**本文抜粋:**
デイケア活動日誌

2018年09月『こころの保健室 みんなで地震のPTSD予防』

 平成30年9月6日(木)午前3時過ぎ、北海道を地震が襲いました。クリニックがある美唄市は震度4を計測、多くの人が恐怖を体験しました。当日はクリニックも停電し、パソコンも使えなければ処方箋や診断書も印刷できない、入り口のシャッターさえ開かない状況でした。そのためなんとか太陽光が入るデイケアルームに臨時の待合室と簡易の診察室をセッティングし、患者さんには裏口から入ってもらい、書類関連は全て手書きで対応しました。訪問看護も徒歩で行ないひとまずは患者さんの無事を確認。薬局さんも調剤機が使えない中、手でお薬を準備してくださいました。

 幸いなことに午後からは停電が復旧。遠方のスタッフが出勤できなかったり、デイケアで用意する食事の食材が届かなかったりと前途多難でしたが、患者さんのご協力とスタッフの頑張りのおかげで、翌日以降もなんとか診療を続けております。
 少しいつもの落ち着きが戻って来たところで、僕ら心の医療者にはやらなくてはならないことがありました。それはPTSDの予防です。

**データ抜粋:**
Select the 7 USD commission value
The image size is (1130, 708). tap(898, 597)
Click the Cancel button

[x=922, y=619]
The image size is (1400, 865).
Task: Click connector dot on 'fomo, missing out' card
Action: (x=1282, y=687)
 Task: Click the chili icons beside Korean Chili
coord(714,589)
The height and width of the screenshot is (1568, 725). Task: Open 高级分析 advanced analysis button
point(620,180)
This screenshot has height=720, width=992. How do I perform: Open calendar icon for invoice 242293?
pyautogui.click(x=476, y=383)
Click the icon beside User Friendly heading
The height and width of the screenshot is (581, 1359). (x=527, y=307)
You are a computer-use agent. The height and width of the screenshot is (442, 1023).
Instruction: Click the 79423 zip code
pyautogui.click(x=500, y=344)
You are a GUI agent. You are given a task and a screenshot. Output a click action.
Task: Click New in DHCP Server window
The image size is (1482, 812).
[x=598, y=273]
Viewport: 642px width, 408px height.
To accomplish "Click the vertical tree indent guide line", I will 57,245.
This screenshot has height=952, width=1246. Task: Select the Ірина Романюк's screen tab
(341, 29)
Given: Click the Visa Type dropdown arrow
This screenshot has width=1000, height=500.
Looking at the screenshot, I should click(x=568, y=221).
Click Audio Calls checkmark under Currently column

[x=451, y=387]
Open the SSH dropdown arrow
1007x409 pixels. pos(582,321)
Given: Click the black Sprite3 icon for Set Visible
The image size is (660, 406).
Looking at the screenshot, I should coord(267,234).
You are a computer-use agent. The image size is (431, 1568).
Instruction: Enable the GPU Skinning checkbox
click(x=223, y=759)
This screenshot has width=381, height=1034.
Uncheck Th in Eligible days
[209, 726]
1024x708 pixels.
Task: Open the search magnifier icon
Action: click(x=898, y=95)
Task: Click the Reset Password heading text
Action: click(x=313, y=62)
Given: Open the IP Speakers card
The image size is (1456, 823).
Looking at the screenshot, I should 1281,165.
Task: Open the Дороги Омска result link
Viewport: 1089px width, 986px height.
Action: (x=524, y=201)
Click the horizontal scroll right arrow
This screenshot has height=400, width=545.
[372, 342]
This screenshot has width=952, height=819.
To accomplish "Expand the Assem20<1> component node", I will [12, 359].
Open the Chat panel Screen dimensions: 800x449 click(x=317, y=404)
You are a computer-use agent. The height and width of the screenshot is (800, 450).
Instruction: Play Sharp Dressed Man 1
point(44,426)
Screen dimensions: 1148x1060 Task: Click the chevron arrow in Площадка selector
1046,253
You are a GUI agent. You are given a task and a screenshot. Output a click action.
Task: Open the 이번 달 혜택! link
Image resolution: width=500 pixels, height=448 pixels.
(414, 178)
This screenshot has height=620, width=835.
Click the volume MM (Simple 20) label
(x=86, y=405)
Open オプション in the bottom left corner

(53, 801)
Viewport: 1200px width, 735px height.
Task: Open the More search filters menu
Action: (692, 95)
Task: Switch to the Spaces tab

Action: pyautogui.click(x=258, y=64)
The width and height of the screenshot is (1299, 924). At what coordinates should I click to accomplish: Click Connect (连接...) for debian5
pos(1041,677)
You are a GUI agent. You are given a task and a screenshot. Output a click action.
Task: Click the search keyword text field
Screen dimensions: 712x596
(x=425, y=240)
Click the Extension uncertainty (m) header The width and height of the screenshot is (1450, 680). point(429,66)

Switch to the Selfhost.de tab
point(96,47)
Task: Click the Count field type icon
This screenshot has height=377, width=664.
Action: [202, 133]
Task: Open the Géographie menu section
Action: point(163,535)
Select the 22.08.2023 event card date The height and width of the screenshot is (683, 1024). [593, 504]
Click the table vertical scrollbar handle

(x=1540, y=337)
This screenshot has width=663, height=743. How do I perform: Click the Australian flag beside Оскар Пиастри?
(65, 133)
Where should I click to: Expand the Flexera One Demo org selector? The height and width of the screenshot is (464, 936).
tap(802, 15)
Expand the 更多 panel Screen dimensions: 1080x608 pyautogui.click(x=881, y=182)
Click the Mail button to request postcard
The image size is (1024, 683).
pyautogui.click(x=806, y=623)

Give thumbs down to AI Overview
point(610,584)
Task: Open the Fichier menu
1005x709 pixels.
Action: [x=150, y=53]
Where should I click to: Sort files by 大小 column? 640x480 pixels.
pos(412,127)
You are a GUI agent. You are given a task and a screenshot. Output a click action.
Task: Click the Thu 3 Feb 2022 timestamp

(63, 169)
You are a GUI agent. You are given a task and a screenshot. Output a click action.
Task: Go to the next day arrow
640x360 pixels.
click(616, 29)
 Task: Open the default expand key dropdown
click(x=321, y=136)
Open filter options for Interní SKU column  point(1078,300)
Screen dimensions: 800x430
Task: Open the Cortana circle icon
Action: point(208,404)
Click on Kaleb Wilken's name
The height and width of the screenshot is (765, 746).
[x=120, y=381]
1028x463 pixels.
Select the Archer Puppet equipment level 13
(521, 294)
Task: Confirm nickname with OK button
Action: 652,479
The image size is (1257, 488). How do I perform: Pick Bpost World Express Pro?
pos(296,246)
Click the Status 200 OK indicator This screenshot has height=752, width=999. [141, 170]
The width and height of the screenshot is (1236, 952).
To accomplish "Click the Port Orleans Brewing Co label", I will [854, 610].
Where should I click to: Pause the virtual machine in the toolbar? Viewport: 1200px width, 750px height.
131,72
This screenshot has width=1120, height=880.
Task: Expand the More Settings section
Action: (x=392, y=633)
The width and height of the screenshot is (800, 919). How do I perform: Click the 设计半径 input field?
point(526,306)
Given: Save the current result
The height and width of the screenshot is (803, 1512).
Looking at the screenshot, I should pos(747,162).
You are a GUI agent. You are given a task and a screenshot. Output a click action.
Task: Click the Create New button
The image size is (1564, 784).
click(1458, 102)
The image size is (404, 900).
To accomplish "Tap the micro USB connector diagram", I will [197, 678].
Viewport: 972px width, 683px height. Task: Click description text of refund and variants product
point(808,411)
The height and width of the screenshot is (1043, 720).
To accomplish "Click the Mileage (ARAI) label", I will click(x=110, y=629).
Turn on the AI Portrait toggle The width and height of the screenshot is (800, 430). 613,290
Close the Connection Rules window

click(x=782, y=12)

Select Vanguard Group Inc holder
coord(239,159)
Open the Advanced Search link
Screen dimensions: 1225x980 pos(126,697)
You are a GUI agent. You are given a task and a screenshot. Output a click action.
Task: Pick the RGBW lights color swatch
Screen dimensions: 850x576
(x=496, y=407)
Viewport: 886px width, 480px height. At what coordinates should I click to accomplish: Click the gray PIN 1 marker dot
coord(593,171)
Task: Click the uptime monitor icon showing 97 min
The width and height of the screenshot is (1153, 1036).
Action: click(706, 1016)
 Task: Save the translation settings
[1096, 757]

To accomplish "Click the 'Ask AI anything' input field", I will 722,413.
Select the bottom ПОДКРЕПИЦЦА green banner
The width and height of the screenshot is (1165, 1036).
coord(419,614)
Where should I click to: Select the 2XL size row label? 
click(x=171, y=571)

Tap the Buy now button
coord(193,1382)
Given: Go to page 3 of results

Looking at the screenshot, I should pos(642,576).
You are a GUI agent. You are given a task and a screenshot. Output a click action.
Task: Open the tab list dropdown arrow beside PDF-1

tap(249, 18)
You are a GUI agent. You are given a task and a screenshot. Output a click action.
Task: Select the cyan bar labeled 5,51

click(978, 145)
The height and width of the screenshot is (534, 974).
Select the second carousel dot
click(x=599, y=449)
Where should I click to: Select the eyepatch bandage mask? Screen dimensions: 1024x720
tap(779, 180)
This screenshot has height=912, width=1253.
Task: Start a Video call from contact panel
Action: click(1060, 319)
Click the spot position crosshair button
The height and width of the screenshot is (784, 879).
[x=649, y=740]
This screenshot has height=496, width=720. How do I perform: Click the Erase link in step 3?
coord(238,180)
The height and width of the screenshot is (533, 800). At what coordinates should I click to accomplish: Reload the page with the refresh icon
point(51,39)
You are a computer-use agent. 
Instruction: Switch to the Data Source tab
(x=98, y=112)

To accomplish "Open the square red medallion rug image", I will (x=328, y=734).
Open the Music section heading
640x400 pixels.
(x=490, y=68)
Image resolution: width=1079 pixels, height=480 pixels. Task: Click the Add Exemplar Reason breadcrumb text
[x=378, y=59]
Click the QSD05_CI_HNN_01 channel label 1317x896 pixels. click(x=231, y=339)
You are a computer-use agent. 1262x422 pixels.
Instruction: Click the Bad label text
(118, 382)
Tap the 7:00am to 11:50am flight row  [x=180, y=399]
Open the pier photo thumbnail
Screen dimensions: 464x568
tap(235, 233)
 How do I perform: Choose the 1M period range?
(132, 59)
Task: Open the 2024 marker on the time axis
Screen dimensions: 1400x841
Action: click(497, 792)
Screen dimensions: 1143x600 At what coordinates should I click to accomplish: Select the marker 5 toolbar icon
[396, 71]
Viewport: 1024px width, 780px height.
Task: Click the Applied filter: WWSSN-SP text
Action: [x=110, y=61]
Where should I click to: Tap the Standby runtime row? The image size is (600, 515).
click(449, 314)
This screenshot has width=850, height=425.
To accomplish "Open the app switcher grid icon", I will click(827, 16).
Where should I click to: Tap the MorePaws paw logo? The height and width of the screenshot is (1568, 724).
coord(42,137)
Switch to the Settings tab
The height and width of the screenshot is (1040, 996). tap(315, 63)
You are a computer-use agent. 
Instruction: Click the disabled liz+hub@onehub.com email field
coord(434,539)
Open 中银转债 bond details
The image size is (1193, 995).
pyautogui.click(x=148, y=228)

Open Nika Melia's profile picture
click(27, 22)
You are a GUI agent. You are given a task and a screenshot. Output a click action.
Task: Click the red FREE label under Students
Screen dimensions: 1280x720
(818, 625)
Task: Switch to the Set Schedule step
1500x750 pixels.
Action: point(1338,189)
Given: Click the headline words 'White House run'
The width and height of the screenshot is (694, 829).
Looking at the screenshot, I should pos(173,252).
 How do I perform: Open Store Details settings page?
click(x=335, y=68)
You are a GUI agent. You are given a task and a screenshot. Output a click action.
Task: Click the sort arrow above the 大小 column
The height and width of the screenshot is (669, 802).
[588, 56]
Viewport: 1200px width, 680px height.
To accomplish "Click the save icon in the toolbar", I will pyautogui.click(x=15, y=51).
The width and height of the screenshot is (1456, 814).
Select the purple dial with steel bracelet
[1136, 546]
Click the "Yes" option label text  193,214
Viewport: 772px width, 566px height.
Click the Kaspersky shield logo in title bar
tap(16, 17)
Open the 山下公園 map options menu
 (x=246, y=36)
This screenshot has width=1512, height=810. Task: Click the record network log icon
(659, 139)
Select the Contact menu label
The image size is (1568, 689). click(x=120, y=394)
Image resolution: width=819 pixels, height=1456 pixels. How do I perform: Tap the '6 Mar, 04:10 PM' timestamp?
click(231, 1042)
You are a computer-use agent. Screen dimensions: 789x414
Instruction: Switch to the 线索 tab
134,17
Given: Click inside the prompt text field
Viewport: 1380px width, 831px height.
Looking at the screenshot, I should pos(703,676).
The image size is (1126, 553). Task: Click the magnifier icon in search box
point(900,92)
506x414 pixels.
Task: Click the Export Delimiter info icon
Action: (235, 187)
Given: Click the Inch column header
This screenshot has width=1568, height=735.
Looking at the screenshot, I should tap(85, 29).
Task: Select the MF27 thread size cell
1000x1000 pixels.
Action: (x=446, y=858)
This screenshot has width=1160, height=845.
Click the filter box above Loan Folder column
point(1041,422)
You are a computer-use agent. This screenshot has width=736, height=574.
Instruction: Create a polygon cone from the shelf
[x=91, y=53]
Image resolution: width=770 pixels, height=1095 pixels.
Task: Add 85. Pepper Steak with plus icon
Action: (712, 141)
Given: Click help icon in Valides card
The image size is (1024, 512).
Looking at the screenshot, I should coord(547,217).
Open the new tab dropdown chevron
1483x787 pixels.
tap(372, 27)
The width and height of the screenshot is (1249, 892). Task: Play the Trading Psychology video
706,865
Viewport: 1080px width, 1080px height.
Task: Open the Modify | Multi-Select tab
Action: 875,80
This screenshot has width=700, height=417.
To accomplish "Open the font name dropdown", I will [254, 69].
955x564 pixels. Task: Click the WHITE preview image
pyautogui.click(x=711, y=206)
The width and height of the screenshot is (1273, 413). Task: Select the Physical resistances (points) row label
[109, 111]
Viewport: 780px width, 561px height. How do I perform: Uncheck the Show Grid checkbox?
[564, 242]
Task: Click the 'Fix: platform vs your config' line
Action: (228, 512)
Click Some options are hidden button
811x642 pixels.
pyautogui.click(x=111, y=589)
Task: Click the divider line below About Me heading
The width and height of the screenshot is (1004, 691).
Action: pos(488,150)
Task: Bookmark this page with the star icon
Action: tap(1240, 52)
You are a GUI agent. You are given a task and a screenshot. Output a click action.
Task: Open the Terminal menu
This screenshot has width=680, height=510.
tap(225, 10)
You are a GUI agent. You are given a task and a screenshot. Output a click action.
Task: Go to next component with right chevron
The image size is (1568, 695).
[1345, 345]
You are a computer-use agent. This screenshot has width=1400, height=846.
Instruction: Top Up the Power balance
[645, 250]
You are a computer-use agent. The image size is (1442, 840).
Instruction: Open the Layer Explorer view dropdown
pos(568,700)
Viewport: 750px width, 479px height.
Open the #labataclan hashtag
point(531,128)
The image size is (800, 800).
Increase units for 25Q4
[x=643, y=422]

**やること:**
1. 地震についての日誌を読み、次の問いに答えよ。
(a) クリニックがある美唄市で計測された震度はいくつか。
(b) 停電が復旧したのはいつからか。
(c) 落ち着きが戻ってきたところで、心の医療者がやらなくてはならなかったことは何か。
2. 地震についての日誌の内容を2文でまとめよ。
資料はこの作業には関係しない。

**答え:**
1.
(a) 震度4
(b) 地震当日の午後から
(c) PTSDの予防

2. 平成30年9月6日未明に北海道を襲った地震で美唄市のクリニックは停電し、デイケアルームに臨時の待合室と簡易の診察室を設け、書類を全て手書きで対応した。午後には停電が復旧して翌日以降も診療を続け、落ち着きが戻ってきたところで、心の医療者としてPTSDの予防に取り組む必要があった。